Dataset entries
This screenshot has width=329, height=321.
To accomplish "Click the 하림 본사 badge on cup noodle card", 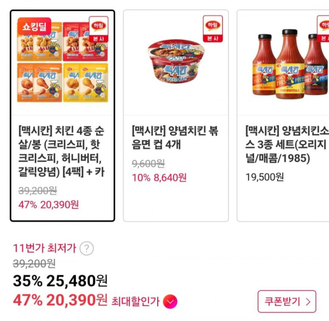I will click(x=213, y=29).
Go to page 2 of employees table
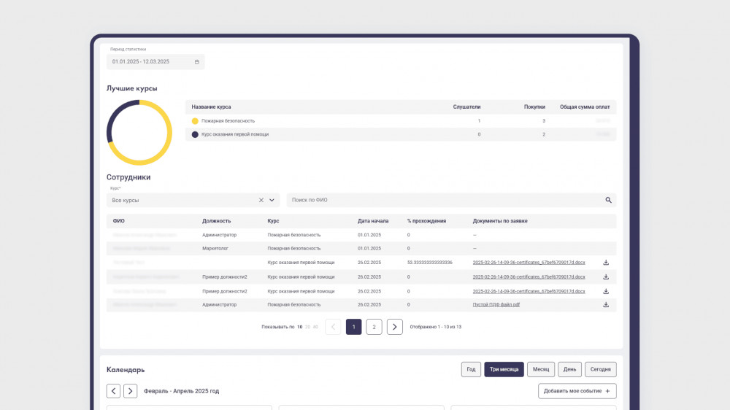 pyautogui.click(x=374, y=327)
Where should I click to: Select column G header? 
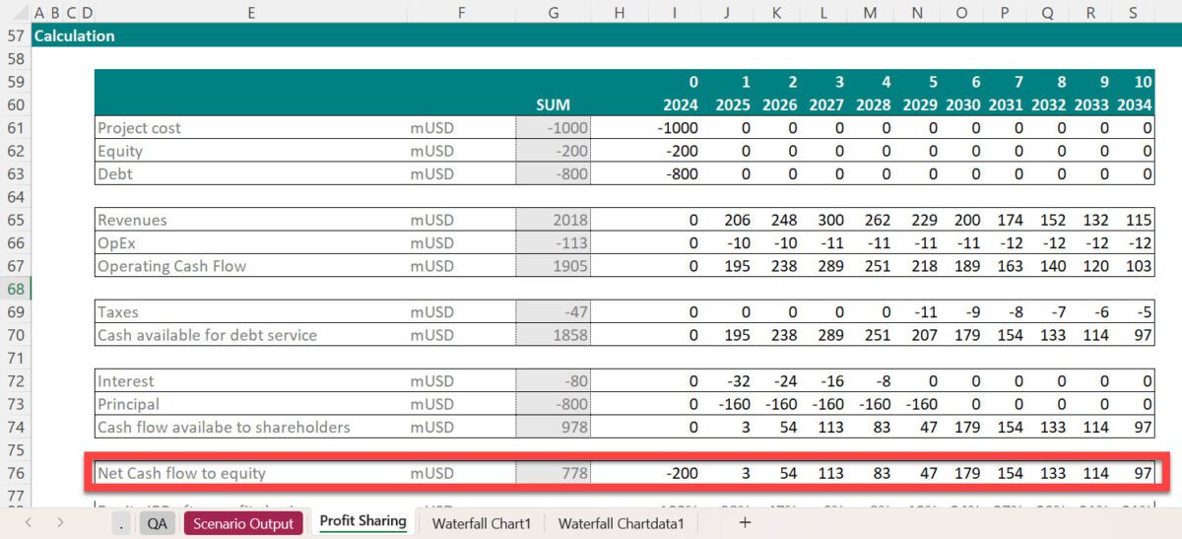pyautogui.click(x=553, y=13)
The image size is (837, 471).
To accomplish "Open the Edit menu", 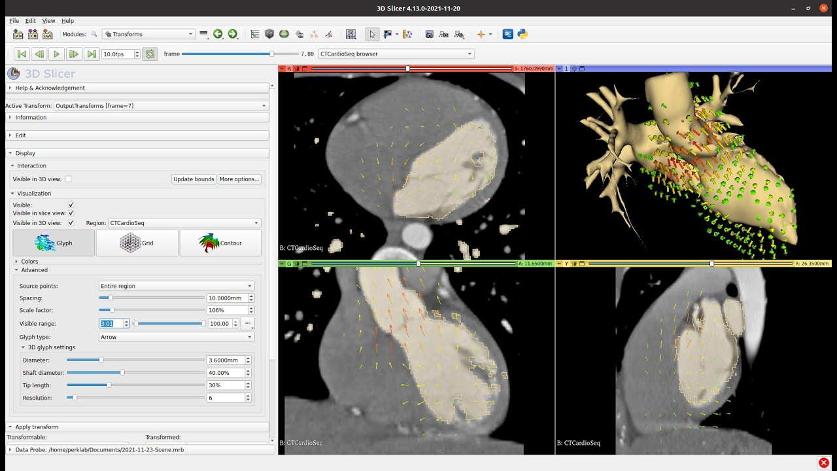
---
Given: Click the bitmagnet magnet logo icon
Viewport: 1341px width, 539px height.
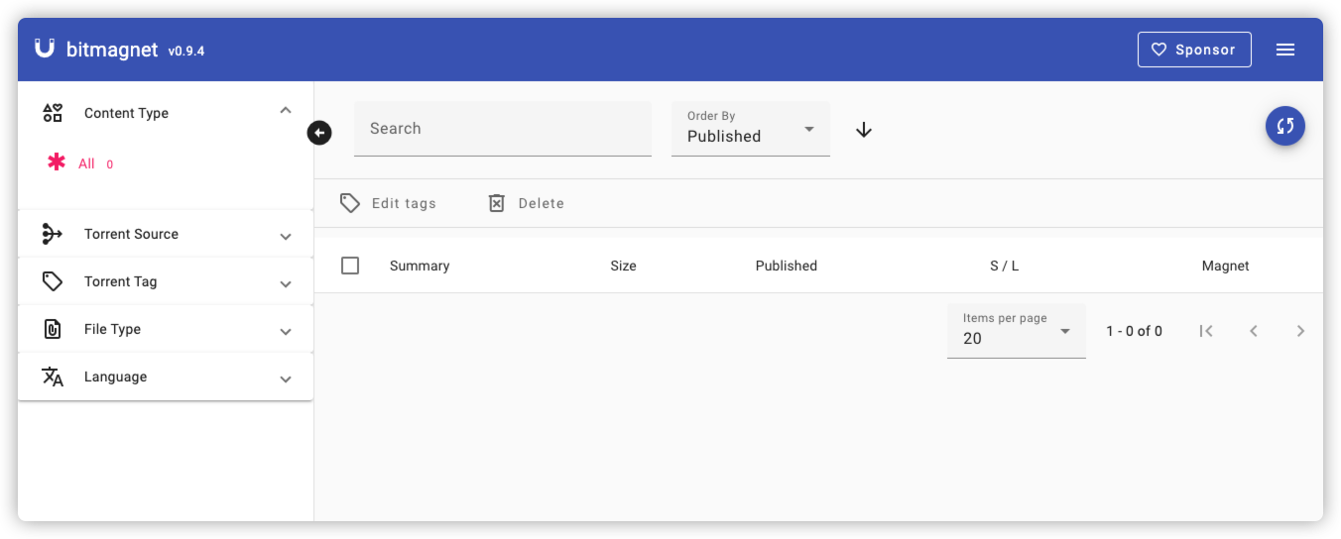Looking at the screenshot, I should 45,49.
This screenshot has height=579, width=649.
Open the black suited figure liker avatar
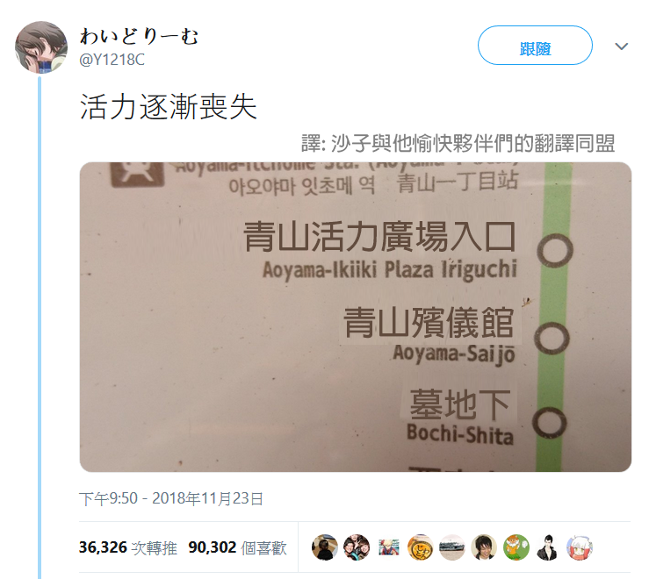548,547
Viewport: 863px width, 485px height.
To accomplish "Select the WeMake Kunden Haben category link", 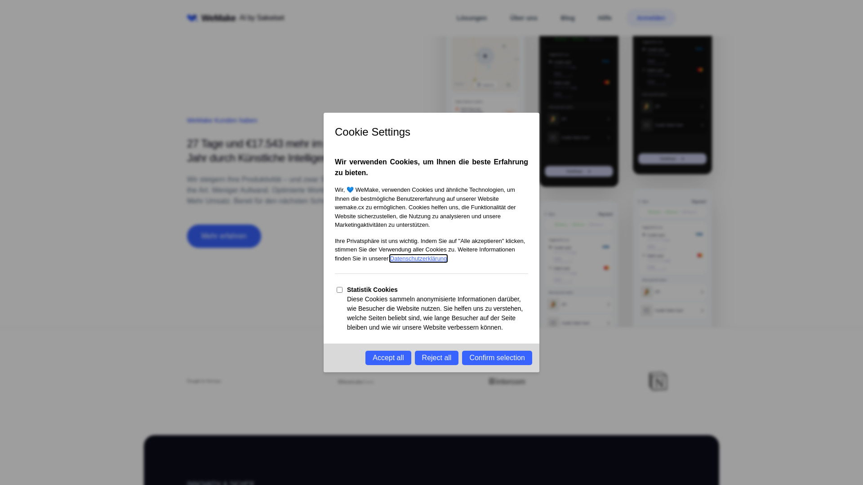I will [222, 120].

What you have to do ->
Wherever the word "This" appears in a line of the data above, copy that line.

Answer section ->
This screenshot has width=329, height=321.
This screenshot has height=579, width=649.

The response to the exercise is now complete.